SALAH SATU ALASAN mengapa saya senang menonton drama Korea (selanjutnya: drakor) adalah pengisahan penyakit dan gangguan kepribadian yang variatif. Dalam drakor, penyakit yang sudah umum tidak akan mendapat ekspos besar-besaran. Kanker darah, gagal ginjal, atau usus buntu tidak punya banyak tempat. Begitu juga dengan masuk angin.
Kemarin, Sabtu (20/2/2021), saya gunakan 16 jam waktu untuk rebahan di kasur menonton drakor yang apik, epik, dan romantis. Flower of Evil judulnya. Saya tergelitik menonton drakor ini gara-gara digedor-gedor notifikasi dari aplikasi Viu. Ditambah lagi, aktris Korea favorit saya main. Si Manis Bermata Teduh, Moon Chae Won, memerankan sosok detektif Cha Ji Won.

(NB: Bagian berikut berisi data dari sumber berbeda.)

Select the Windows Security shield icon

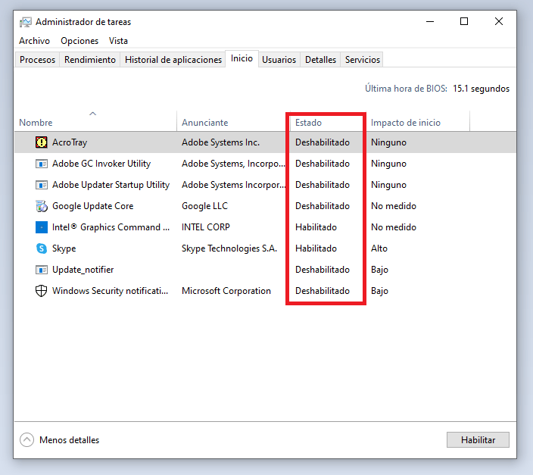(x=42, y=291)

Konflik sudah tersaji sejak menit awal episode pertama bermula. Perayaan ulang tahun sosok protagonis pria, Baek Hee Song, berlangsung dengan suguhan ketidaksukaan mertua kepada si menantu--Cha Ji Won. Penonton yang suka main tebak-tebakan mungkin akan menduga konflik itu disulut oleh perbedaan kasta. Ternyata bukan. Semua gara-gara Cha Ji Won seorang detektif.
Episode demi episode tertata elok. Jalinan kisah mengalir dengan lancar. Plot alur mundur tidak disajikan sekaligus untuk memuaskan dahaga pemirsa, tetapi sedikit demi sedikit untuk memicu adrenalin penonton. Intensi dendam dan aroma romantisisme tersampaikan dengan baik dari episode awal hingga terakhir.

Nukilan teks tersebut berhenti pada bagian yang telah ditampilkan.